## Predicting Runs Scored: Data Wrangling
- #### Last lesson we decided to switch our focus onto predicting runs scored
- #### This could be useful in several capacities:
  - #### For predicting the over/under
  - #### To create features for predicting the game winner
- #### We will focus on predicting the distribution of runs scored - that is, putting a probability on each possible value of runs scored for a team (up to some maximum value)
- #### Predicting the distribution of a numeric target variable is known as "probabilistic regression"
- #### In this notebook, we will "wrangle" our data such that each row represents a hitting team against a pitching team
- #### The goal will be to predict the (distribution of the) number of runs scored by the hitting team

In [1]:
import numpy as np
import pandas as pd
import matplotlib.pyplot as plt
%matplotlib inline

pd.set_option('display.max_columns',1000)
pd.set_option('display.max_rows',1000)

In [2]:
df=pd.read_csv('df_bp9.csv')

  exec(code_obj, self.user_global_ns, self.user_ns)
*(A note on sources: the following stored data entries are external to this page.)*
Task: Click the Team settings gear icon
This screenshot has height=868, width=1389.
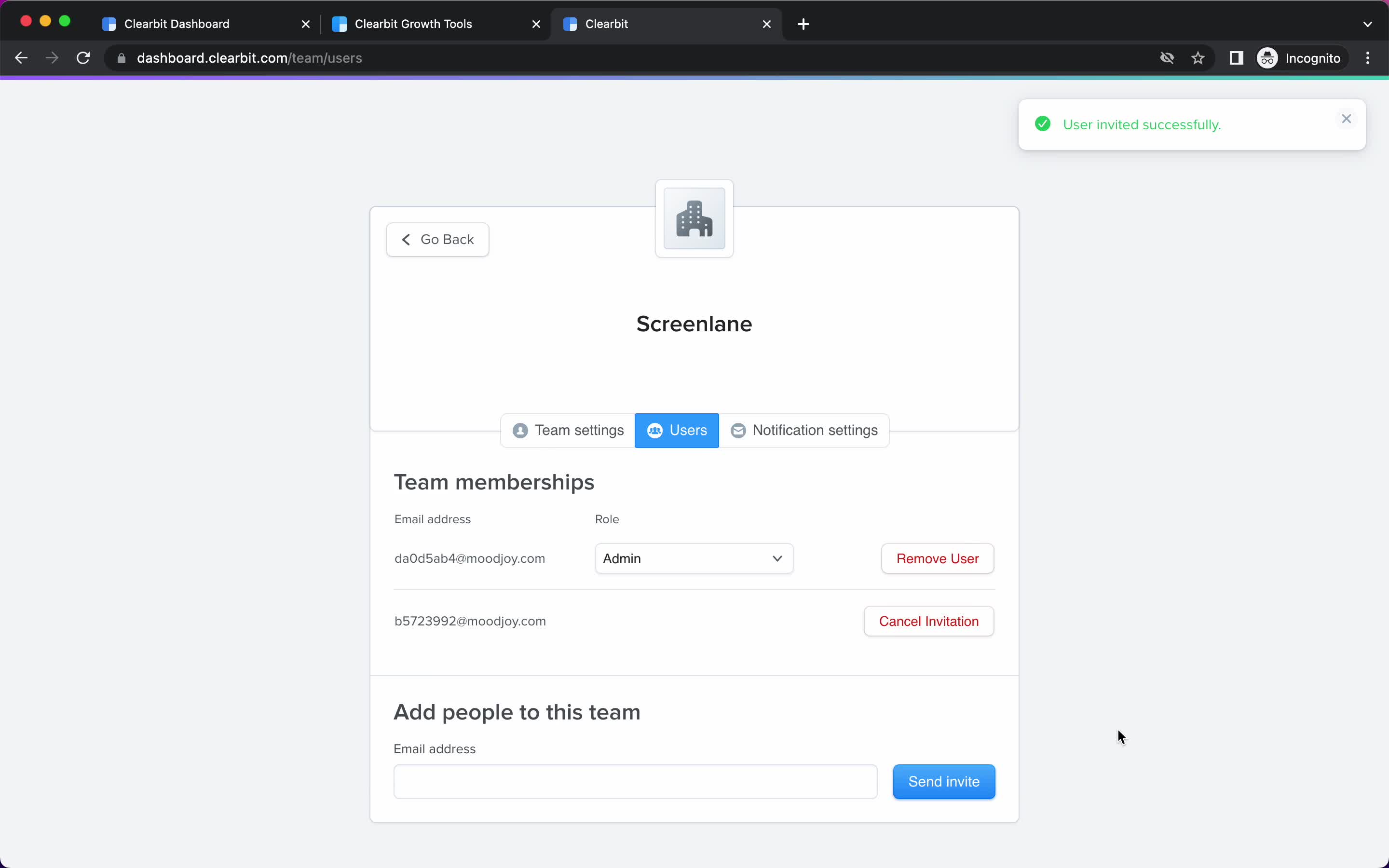Action: point(520,430)
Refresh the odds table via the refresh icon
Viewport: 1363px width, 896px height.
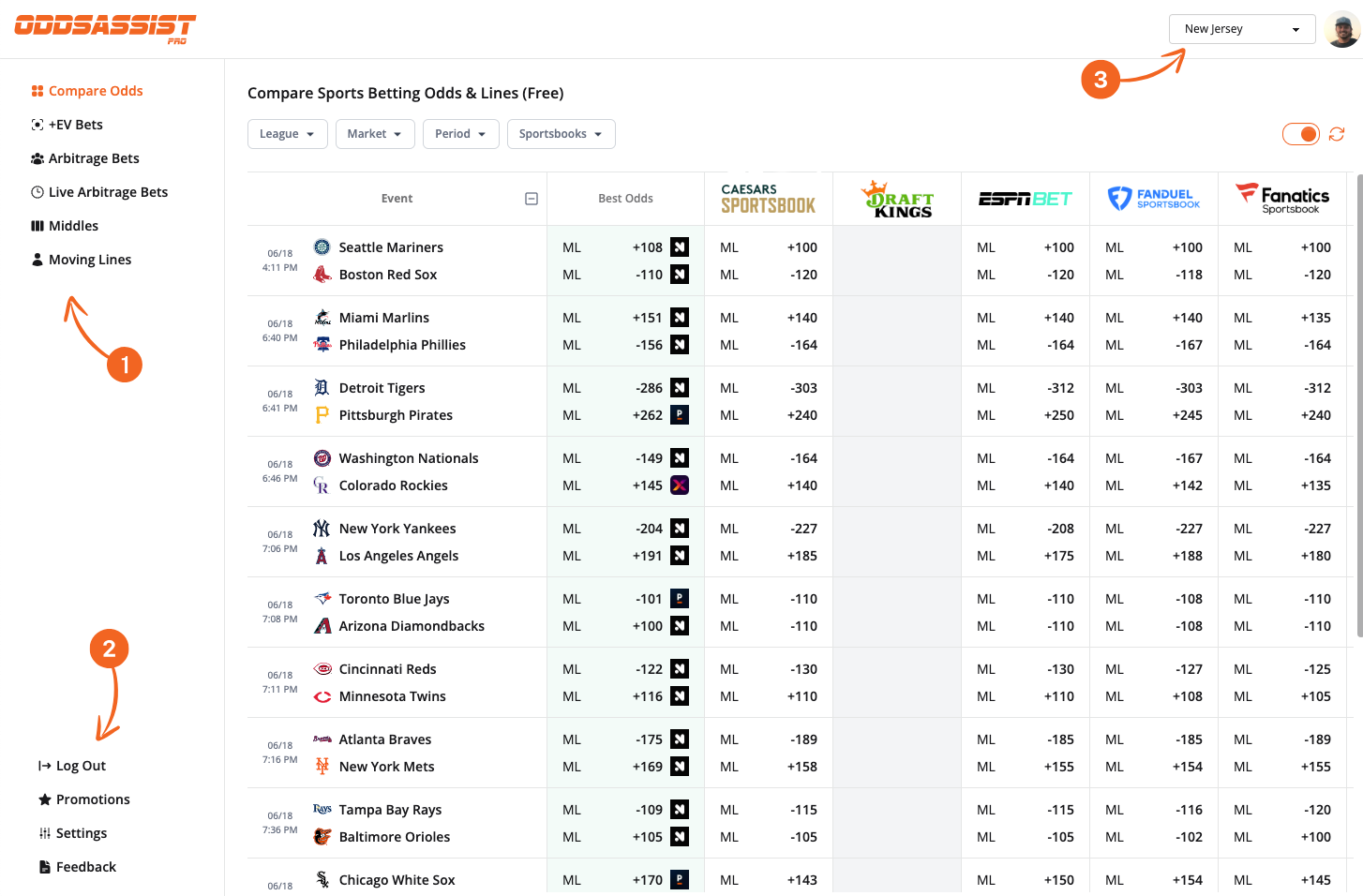pyautogui.click(x=1336, y=134)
## Create df for runs of a single team
- #### Want to "split" each game into two rows:
    - #### One where the home team bats against the visiting pitchers (and we try to predict the runs of the home team)
    - #### Other where we switch the roles of home and visiting
    - #### Then we can model how many runs we expect based on the hitters for that team and the opposing pitching

In [3]:
cols_ref = ['season', 'date','dblheader_code','date_dblhead','team_h','team_v',
            'league_h','league_v','over_under_line','over_under_result',
           'ballpark_id', 'day_night']
target_cols = ['runs_h', 'runs_v']

In [4]:
team_hit_stems = ['BATAVG','OBP','SLG','OBS','ERR','SB','CS']
lineup_hit_stems = ['BATAVG','OBP','SLG','OBS','SLGmod','SObat_perc']
strt_pitch_stems = ['ERA','WHIP','SO_perc','H_BB_perc','TB_BB_perc','FIP','FIP_perc']
bpen_pitch_stems = ['WHIP','SO_perc','H_BB_perc','TB_BB_perc']
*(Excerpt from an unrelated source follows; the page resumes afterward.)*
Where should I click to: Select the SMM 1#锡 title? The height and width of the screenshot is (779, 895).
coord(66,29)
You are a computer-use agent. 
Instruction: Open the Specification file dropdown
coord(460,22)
team_hit_winsizes = [30,162]
lineup_hit_winsizes = [30,75,162,350]
strt_pitch_winsizes = [10,35,75]
bpen_pitch_winsizes = [10,35,75]

In [5]:
# We will make two data frames:
# version 'a': home hitting and visitor pitching
# version 'b': visit hitting and home pitching

team_hit_features_a = [x+'_'+str(winsize)+'_h' for winsize in team_hit_winsizes for x in team_hit_stems ]
lineup_hit_features_a = ['lineup'+n89+'_'+x+'_'+str(winsize)+wornot+'_h' for winsize in lineup_hit_winsizes
                        for x in lineup_hit_stems for wornot in ['','_w'] for n89 in ['8','9']]
start_pitch_features_a = ['Strt_'+x+'_'+str(winsize)+'_v' for winsize in strt_pitch_winsizes for x in strt_pitch_stems]
bpen_pitch_features_a = ['Bpen_'+x+'_'+str(winsize)+'_v' for winsize in bpen_pitch_winsizes for x in bpen_pitch_stems]

team_hit_features_b = [x+'_'+str(winsize)+'_v' for winsize in team_hit_winsizes for x in team_hit_stems ]
lineup_hit_features_b = ['lineup'+n89+'_'+x+'_'+str(winsize)+wornot+'_v' for winsize in lineup_hit_winsizes
                        for x in lineup_hit_stems for wornot in ['','_w'] for n89 in ['8','9']]
start_pitch_features_b = ['Strt_'+x+'_'+str(winsize)+'_h' for winsize in strt_pitch_winsizes for x in strt_pitch_stems]
bpen_pitch_features_b = ['Bpen_'+x+'_'+str(winsize)+'_h' for winsize in bpen_pitch_winsizes for x in bpen_pitch_stems]


In [6]:
cols_a = cols_ref + ['runs_h'] + team_hit_features_a + lineup_hit_features_a + start_pitch_features_a + bpen_pitch_features_a
df_a = df.loc[:,cols_a]
df_a['home_hitting'] = 1


cols_b = cols_ref + ['runs_v'] + team_hit_features_b + lineup_hit_features_b + start_pitch_features_b + bpen_pitch_features_b
df_b = df.loc[:,cols_b]
df_b['home_hitting'] = 0

stripped_feats  = [x[:-2] for x in team_hit_features_a + lineup_hit_features_a + 
                                              start_pitch_features_a + bpen_pitch_features_a]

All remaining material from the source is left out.